• Instructions:
(a) Can you update the passage on glass and polymer binders by giving it again from "The compositions of the present" up to and including "made from (1)", with "water-based" swapped for "aqueous"?
(b) Could you take the passage on glass and polymer binders further, picking up right after its final sentence?

• Text to read:
::::::::

Based on the overall composition weight, the glass binder content
should be 0.5 to 20 wt %. When the glass binder content is too
small, bonding to the substrate is weak. In one embodiment, the
glass binder is present in the range of 2 to 10 weight percent
total black composition.
The compositions of the present invention may also comprise organic
matter. Organic matter is present in the composition in the range
of 25-59 wt %, based on total composition. The organic matter
included in the present invention may comprise an organic polymer
binder and organic solvent. The organic matter may further comprise
photoinitiators, photocurable monomers, etc. These are explained
below.
(D) Organic Polymer Binders
The polymeric binders are important in the compositions of the
present invention and should be selected considering the
water-based developability and high resolution. Such requirements
are satisfied by the following binders. Such binders may be
copolymers and interpolymers (mixed polymers) made from (1)
non-acidic comonomers such as C.sub.1-10 alkyl acrylates,
C.sub.1-10 alkyl methacrylates, styrene, substituted styrene, or
combinations thereof, and (2) acidic comonomers including an
ethylenically unsaturated carboxylic acid in at least 15 wt % of
the total polymer weight.
The presence of the acidic comonomers in the compositions is
important in the technology of the present invention. With such an
acidic functional group, development in an aqueous base such as a
0.4 wt % sodium carbonate aqueous solution is possible. If the
acidic comonomer content is less than 15 wt %, the composition may
not be washed off completely by the aqueous base. If the acidic
comonomer content is above 30%, the composition has low stability
under the development conditions and the image area is only
partially developed. Suitable acidic comonomers may be
ethylenically unsaturated monocarboxylic acids such as acrylic
acid, methacrylic acid, crotonic acid, etc.; ethylenically
unsaturated dicarboxylic acids such as fumaric acid, itaconic acid,
citraconic acid, vinylsuccinic acid, maleic acid, etc., their half
esters (hemiesters), as well as sometimes their anhydrides and
mixtures. For clean burning under a low-oxygen atmosphere,
methacrylic polymers are preferred over acrylic polymers.

::::::::

• Data shown:
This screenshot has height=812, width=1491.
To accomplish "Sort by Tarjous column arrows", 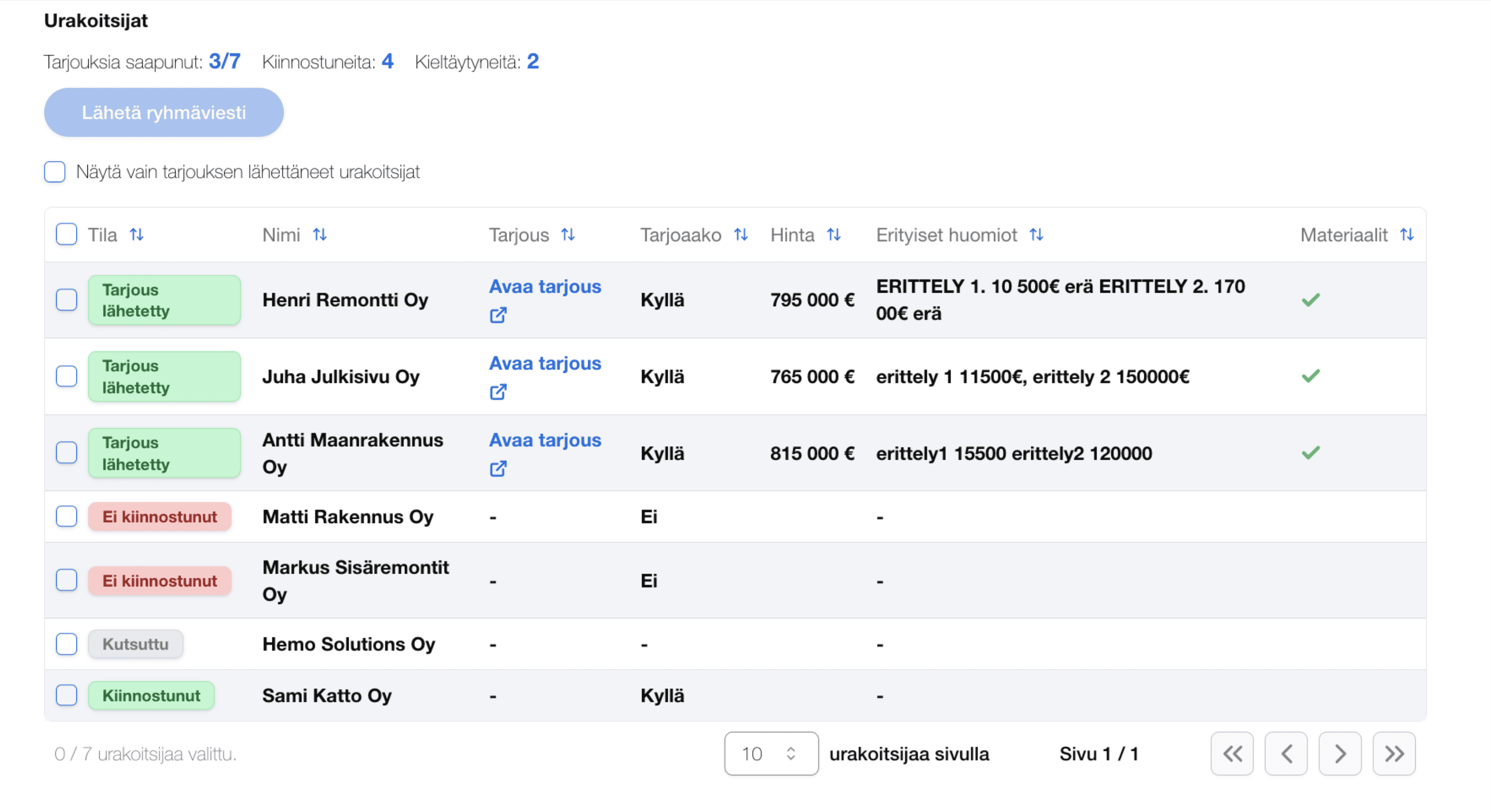I will pyautogui.click(x=568, y=235).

::::::::

• Final answers:
(a)
The compositions of the present invention may also comprise organic
matter. Organic matter is present in the composition in the range
of 25-59 wt %, based on total composition. The organic matter
included in the present invention may comprise an organic polymer
binder and organic solvent. The organic matter may further comprise
photoinitiators, photocurable monomers, etc. These are explained
below.
(D) Organic Polymer Binders
The polymeric binders are important in the compositions of the
present invention and should be selected considering the
aqueous developability and high resolution. Such requirements
are satisfied by the following binders. Such binders may be
copolymers and interpolymers (mixed polymers) made from (1)

(b)
When the non-acidic comonomers are alkyl acrylates or alkyl
methacrylates described above, the non-acidic comonomer content in
the polymeric binders should be at least 50 wt %, preferably 70-75
wt %. When the non-acidic comonomers are styrene or substituted
styrene, the non-acidic comonomer content in the polymeric binder
should be 50 wt %, with the remaining 50 wt % being an acid
anhydride such as maleic anhydride hemiester. The preferred
substituted styrene is .alpha.-methylstyrene.
While not preferred, the non-acidic portion of the polymeric binder
may contain less than about 50 wt % of other non-acidic comonomers
substituting the alkyl acrylate, alkyl methacrylate, styrene, or
substituted styrene portion of the polymer. For example, they
include acrylonitrile, vinyl acetate, and acrylamide. However, in
such cases, complete combustion is more difficult, thus such a
monomer content should be less than about 25 wt % of the overall
polymeric binder weight. Binders may consist of a single copolymer
or combinations of copolymers fulfilling various standards
described above. In addition to the copolymers described above,
other examples include polyolefins such as polyethylene,
polypropylene, polybutylene, polyisobutylene, ethylene-propylene
copolymer, etc., as well as polyethers such as lower alkylene oxide
polymers including polyethylene oxide.
These polymers can be prepared by solution polymerization
technology commonly used in the acrylic acid ester polymerization
field.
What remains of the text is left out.